PROVIDED TEXT
........

Sunday, December 17, 2006

We Are Outcast: Brief Reviews of Gail Simone's Welcome to Tranquility #1 and Gen 13 #1

There are some people in this world, Gentle Reader, who would do anything to return to high school. They try to relive their "glory days," or, as is most likely the case, try to create glory days that never really existed. These people have fantasized and fetishized high school into a mythical time, and spend their entire adult lives trying to go back, back, back, never remembering how very awkward and scary high school really was.

These people, more often than not, are people afraid to grow old. Not that anyone truly longs to reach the twilight-—and hope for us all, healthy midnight—-of life, but there is something to be said for aging gracefully, and healthily. There is something to be said, Friends, for the Knowledge and Wisdom that comes with age.

To juxtapose Gail Simone's two new runs, then, is to look at these two extremes: Youth, and Age. It is to look at the knowledge gained and missing, the time wasted and spent wisely, the recriminations, the trials and tribulations with growing pains: at the pink flush of dawn, and at the darkening violet of dusk. Of growing up, and growing old. Neither are very graceful times, and neither are times of great social strength and respect.

........

MATERIAL PROVIDED

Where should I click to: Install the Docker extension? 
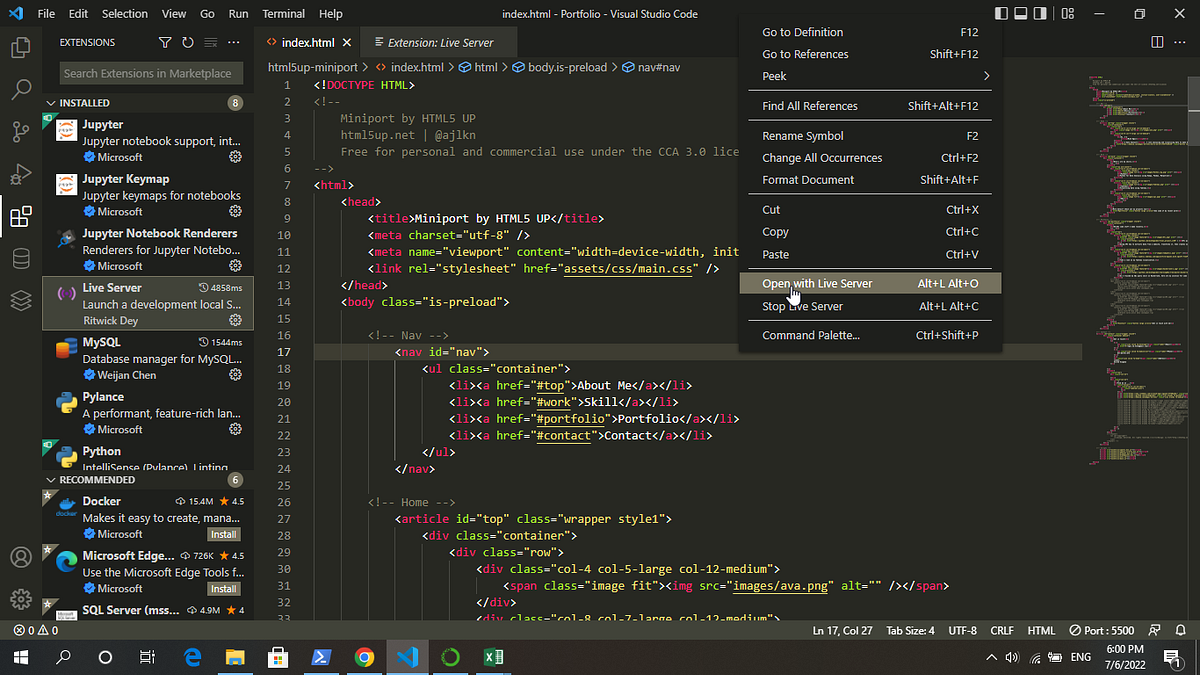(x=224, y=534)
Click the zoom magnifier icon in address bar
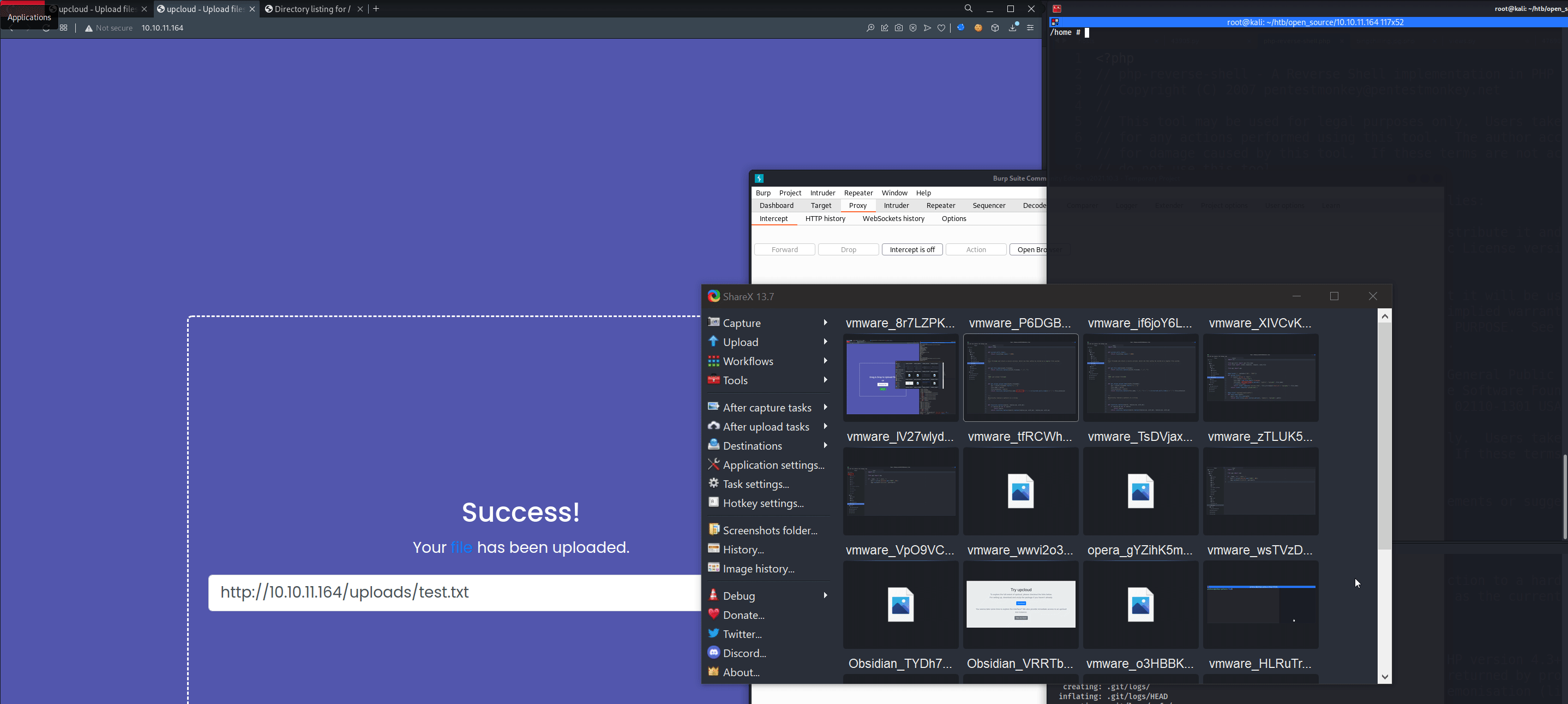Image resolution: width=1568 pixels, height=704 pixels. (x=870, y=28)
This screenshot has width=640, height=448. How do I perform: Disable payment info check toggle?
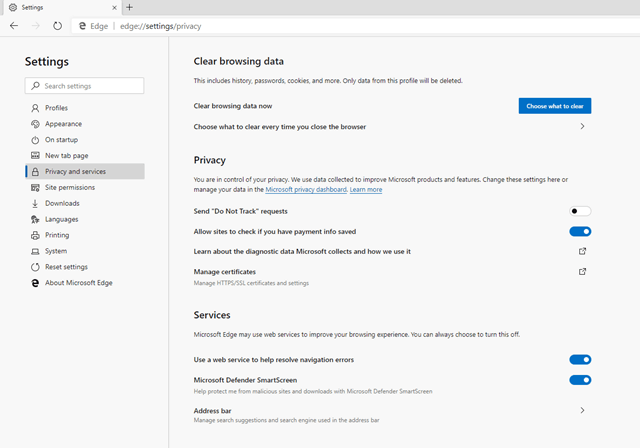(x=580, y=231)
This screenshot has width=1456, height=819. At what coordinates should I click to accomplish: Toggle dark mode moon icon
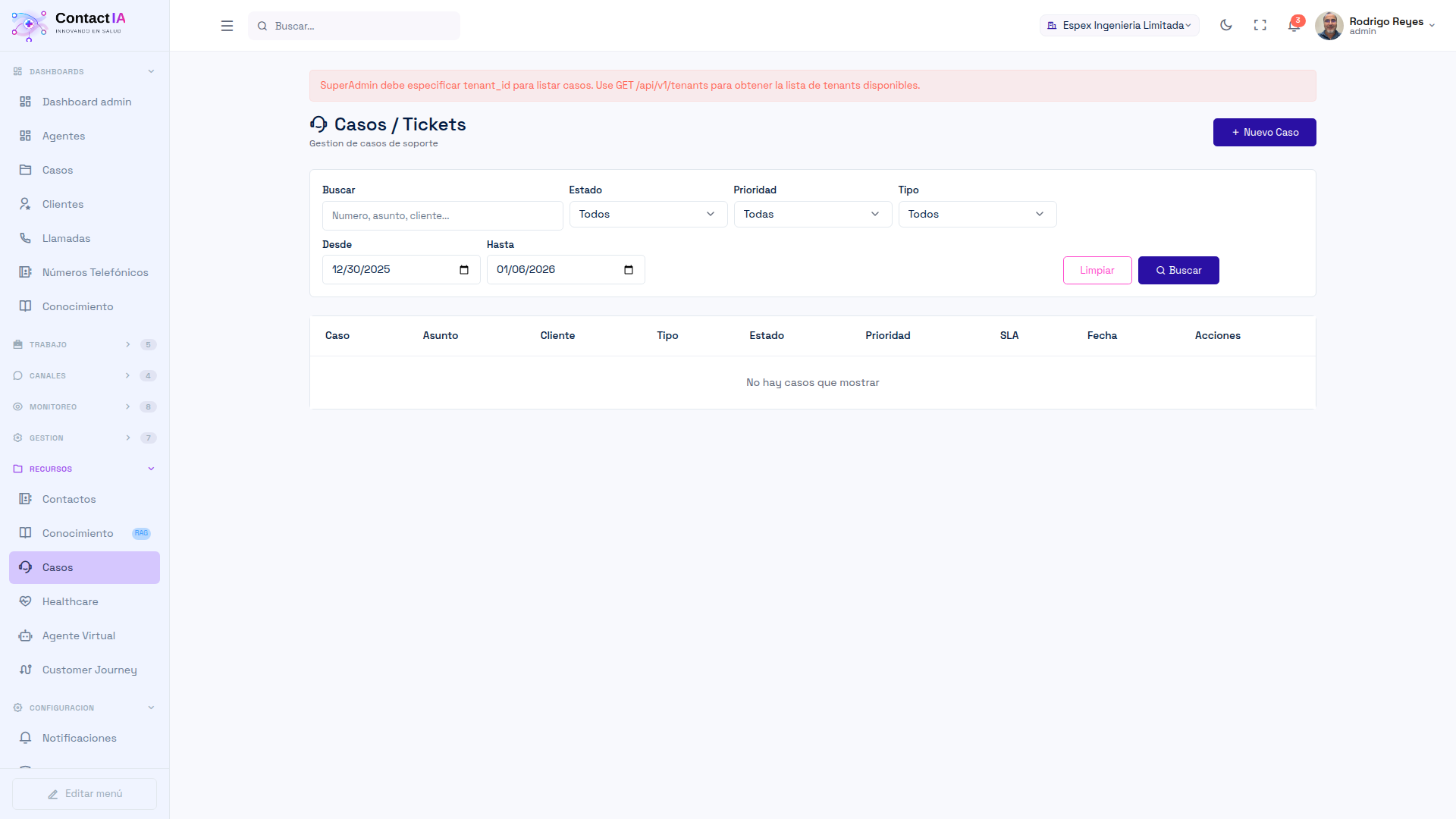coord(1225,25)
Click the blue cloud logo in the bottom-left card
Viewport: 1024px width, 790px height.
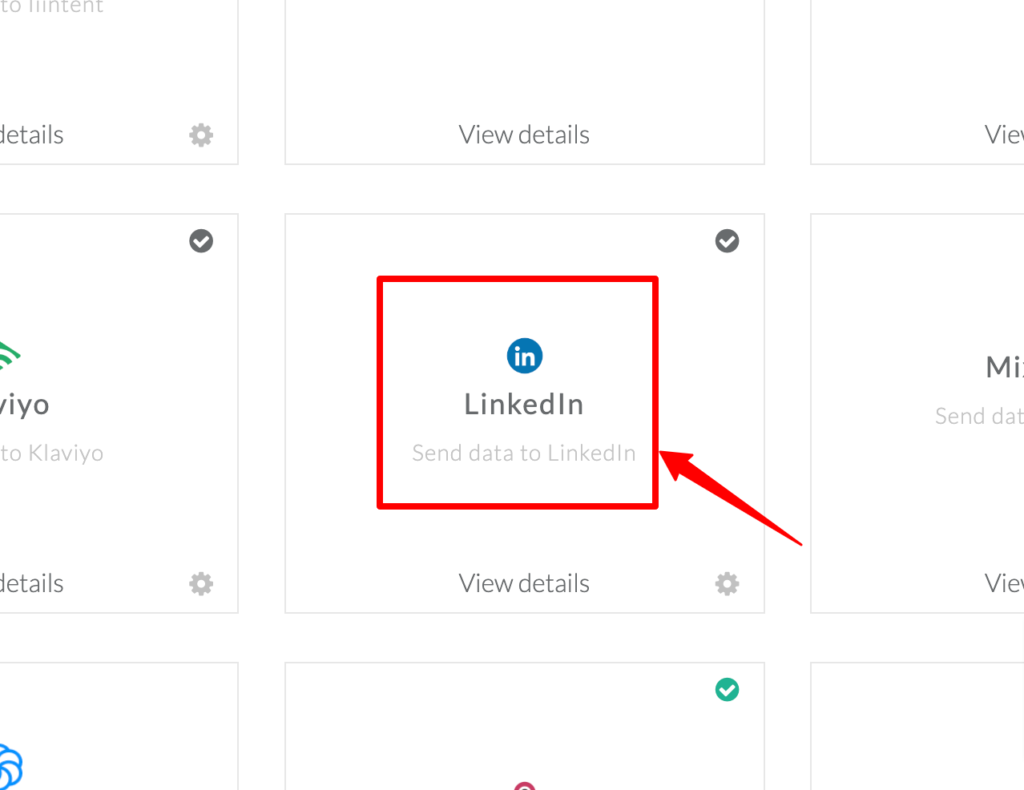click(10, 766)
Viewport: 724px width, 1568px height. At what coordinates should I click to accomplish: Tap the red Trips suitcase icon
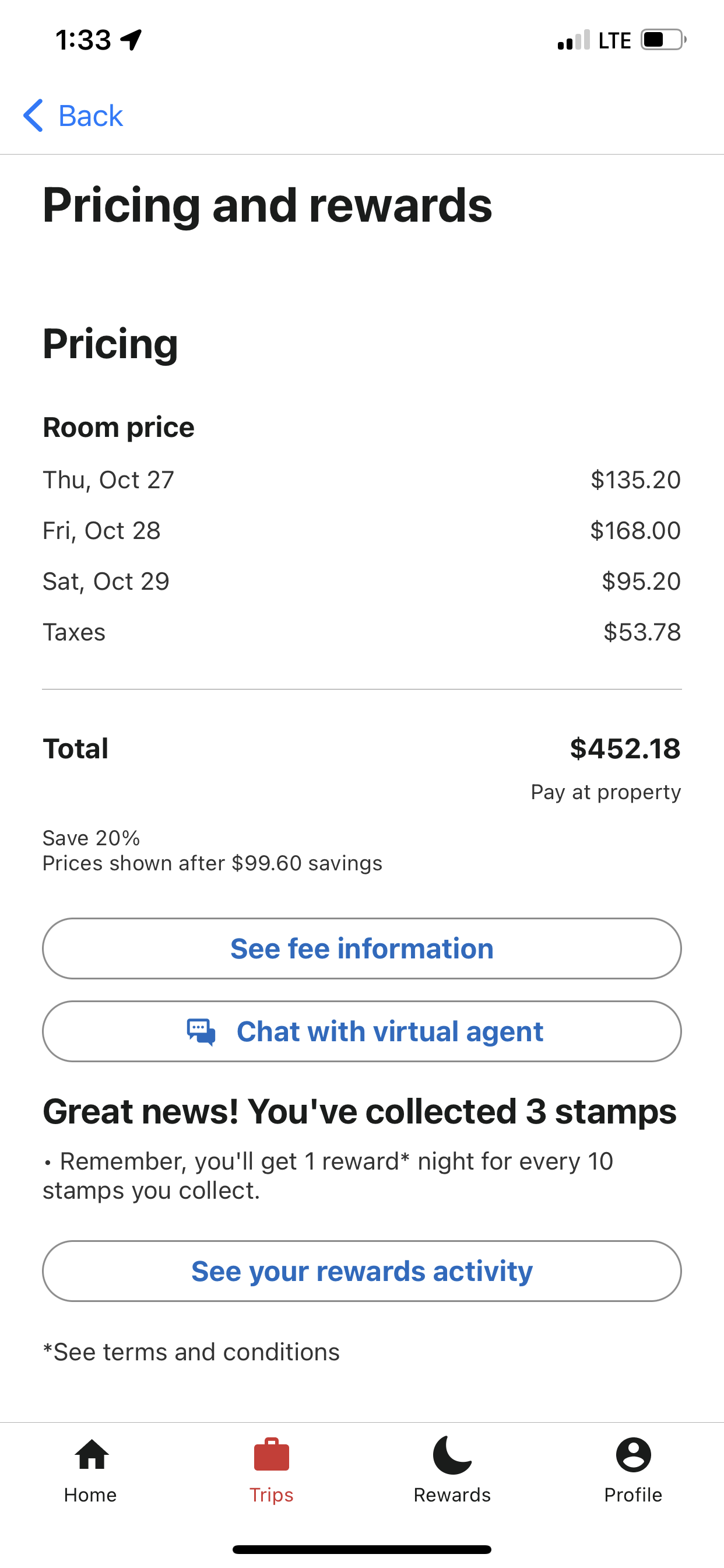tap(271, 1455)
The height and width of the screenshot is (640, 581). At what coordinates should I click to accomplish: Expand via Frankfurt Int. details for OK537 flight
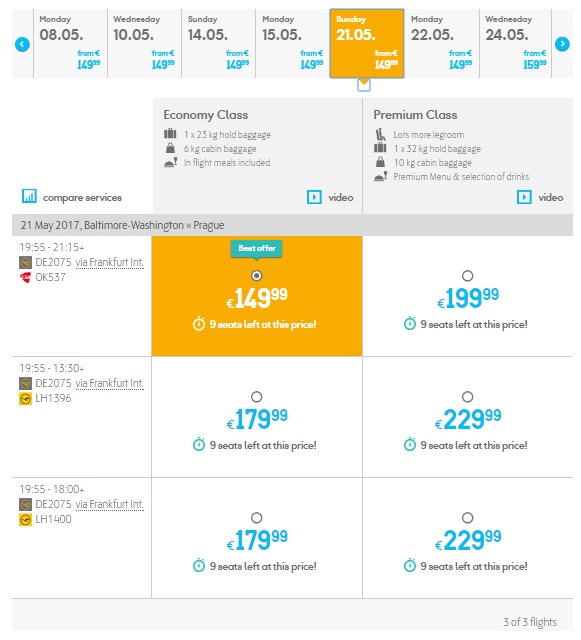click(109, 262)
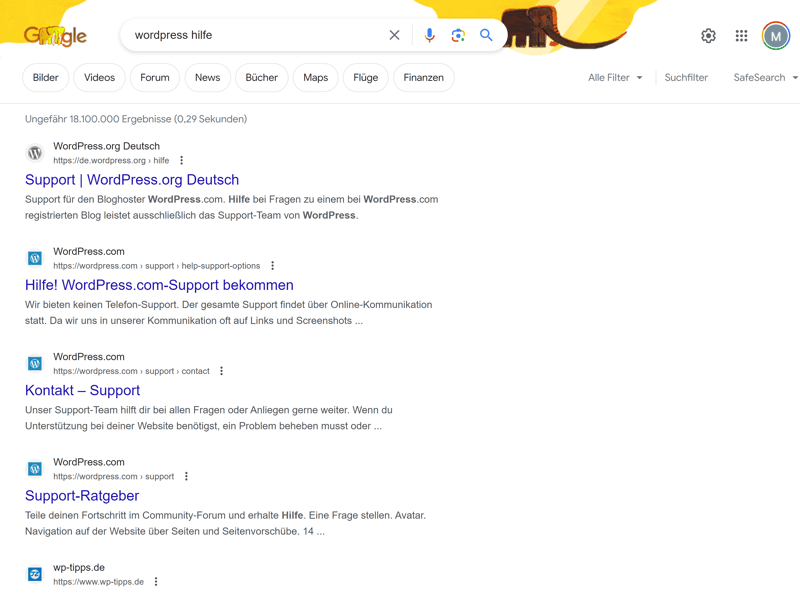This screenshot has width=800, height=595.
Task: Click the blue magnifying glass search button
Action: click(x=486, y=35)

........

AIM
According to the review, what two extremes does comparing Gail Simone's two new runs bring into view? The listing is separate material, unconnected to the review.

RESPONSE TO THE TASK
Youth and Age.